Toppi puede ser considerado sin ningún tipo de exageración, como un genio del dibujo, el cómic y la ilustración. Sin embargo y a pesar de que la mayor parte de los profesionales (de ambos lados del Atlántico) le consideran un modelo a seguir, dicen los editores que el gran público no se siente especialmente atraído hacia él (nos gustaría saber en España donde está ‘el gran público’). ¿Qué le vamos a hacer? Estas cosas a veces pasan.
En cuanto al trabajo de Toppi, hay que decir en primer lugar que no es un dibujante, es más bien un ‘vidente’. Es un autor capaz de plantearnos dramas inimaginables en mundos absolutamente coherentes. En su debe, hay que manifestar que no es especialmente alegre. Sus historias, que transitan desde lo mágico a lo improbable, no suelen terminar bien.

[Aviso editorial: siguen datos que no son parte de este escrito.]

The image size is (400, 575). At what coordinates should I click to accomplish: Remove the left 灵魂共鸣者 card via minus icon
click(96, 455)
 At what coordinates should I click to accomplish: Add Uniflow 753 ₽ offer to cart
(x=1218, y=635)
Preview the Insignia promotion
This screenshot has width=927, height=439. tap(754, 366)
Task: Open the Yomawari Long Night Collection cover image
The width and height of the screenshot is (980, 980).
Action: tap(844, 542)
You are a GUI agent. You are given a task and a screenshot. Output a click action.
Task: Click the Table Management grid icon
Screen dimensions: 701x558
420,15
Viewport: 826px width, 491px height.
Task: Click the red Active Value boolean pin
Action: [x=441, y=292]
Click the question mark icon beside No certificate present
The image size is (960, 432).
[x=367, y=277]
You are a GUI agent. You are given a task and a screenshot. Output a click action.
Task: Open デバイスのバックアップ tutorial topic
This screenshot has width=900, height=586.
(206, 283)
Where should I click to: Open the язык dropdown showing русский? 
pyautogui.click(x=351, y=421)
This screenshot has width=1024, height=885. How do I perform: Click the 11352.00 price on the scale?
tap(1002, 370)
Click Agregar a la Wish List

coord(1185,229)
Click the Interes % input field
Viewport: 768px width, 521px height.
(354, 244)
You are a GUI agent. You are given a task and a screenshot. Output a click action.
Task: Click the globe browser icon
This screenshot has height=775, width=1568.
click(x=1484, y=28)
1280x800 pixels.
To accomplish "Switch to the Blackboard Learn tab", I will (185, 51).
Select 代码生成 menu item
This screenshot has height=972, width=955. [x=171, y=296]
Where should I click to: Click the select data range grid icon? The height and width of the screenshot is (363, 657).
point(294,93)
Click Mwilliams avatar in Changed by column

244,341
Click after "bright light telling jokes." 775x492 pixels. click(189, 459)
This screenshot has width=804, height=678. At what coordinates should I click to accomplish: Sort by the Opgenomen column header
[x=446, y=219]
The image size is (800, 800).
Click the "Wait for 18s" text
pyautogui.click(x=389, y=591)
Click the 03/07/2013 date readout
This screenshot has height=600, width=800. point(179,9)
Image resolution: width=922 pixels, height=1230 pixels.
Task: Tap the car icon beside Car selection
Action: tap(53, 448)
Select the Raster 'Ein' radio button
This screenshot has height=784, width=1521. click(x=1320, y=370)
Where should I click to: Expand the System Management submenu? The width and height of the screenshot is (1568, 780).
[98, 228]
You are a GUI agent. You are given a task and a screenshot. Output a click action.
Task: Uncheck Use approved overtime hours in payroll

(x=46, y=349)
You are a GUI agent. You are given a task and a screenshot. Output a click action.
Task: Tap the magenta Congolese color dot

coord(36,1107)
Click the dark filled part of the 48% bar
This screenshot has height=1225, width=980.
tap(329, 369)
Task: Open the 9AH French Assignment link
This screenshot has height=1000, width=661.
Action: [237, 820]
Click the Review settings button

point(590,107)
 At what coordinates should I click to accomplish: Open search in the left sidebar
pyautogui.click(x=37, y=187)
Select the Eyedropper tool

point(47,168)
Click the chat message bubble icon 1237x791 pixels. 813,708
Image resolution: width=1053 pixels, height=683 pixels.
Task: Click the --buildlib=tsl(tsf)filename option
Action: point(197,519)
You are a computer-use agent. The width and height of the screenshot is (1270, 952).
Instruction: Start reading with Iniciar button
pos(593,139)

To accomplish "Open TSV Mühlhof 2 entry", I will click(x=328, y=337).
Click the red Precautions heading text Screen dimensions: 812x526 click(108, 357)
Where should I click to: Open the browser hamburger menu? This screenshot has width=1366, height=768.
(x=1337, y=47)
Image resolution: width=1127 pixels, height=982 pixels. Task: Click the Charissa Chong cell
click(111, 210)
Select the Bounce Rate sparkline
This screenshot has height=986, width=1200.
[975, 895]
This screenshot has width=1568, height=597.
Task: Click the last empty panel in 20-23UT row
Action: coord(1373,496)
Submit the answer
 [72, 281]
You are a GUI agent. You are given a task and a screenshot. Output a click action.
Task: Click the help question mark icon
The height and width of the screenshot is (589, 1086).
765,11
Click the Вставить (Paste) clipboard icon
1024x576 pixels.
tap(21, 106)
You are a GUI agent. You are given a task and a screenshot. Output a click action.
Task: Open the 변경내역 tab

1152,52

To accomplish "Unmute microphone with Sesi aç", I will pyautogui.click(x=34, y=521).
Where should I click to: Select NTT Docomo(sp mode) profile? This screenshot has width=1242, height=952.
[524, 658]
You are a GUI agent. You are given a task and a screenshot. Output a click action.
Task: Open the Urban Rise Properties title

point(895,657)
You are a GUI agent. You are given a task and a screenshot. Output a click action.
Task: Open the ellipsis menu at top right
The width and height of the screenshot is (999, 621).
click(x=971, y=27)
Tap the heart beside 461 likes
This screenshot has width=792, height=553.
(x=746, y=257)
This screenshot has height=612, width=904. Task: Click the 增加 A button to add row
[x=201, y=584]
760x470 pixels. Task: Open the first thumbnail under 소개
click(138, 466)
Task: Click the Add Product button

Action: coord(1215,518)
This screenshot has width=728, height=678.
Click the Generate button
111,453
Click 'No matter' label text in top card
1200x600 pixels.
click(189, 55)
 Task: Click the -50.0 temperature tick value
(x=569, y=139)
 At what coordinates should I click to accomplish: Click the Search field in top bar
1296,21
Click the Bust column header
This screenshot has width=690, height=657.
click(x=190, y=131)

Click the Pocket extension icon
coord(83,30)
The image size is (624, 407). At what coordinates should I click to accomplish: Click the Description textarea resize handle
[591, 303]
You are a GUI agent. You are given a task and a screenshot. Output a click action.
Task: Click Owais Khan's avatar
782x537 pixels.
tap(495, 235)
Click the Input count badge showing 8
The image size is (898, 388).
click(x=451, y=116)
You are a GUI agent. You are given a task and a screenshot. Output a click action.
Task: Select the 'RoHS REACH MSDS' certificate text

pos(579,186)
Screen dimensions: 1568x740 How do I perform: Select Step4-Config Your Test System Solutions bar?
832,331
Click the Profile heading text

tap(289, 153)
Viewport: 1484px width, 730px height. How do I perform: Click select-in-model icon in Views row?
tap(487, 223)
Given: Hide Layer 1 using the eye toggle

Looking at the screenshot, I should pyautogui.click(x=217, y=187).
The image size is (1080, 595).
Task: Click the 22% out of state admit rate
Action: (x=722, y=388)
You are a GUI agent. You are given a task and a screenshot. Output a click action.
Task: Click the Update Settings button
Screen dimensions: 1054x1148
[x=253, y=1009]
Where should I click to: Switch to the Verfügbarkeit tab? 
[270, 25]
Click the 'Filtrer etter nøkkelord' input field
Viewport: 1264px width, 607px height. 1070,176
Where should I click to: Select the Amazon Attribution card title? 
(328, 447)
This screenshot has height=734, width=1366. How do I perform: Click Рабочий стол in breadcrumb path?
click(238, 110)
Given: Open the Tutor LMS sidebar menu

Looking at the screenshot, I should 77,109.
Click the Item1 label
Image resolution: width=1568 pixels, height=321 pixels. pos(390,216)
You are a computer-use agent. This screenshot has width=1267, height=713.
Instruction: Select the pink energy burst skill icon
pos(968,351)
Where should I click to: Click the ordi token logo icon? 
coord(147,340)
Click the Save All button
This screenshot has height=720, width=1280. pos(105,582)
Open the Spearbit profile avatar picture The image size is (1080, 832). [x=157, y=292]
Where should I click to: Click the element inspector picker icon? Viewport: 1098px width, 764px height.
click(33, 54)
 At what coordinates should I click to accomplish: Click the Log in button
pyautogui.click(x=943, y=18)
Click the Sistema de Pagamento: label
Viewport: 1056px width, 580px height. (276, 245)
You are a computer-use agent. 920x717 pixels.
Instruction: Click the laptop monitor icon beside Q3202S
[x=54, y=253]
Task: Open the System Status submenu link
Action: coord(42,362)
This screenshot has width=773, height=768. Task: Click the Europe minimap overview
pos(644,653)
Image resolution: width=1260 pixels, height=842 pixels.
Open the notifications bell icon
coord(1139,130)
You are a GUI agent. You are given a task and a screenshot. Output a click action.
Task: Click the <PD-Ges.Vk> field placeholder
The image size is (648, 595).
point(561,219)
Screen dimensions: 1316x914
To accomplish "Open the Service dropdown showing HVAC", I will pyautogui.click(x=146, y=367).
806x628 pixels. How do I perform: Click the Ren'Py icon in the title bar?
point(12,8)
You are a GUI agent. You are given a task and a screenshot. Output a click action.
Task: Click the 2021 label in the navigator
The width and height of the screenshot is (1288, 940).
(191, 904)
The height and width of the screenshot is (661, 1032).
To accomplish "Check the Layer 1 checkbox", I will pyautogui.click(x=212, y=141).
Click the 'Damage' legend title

A nosotros nos parece un autor extraordinario y le pensamos dedicar algunas entradas con material que no es nada fácil de encontrar. Hoy nos centraremos en una portada y en una historia en blanco y negro que se corresponde con ella. Consecuentemente no tocamos de momento el tema del color en los cómics de Toppi (tema especialmente interesante) pero nos comprometemos a hacerlo más adelante.
Curiosamente parece que en la composición a doble página, de esta historieta de Toppi en la versión italiana de Sgt. Kirk nº 55 y por motivos de la paginación, hubo un error que fue subsanado en la edición española de la revista “1984”. Es ese el orden con el que os lo presentamos por parecernos más lógico.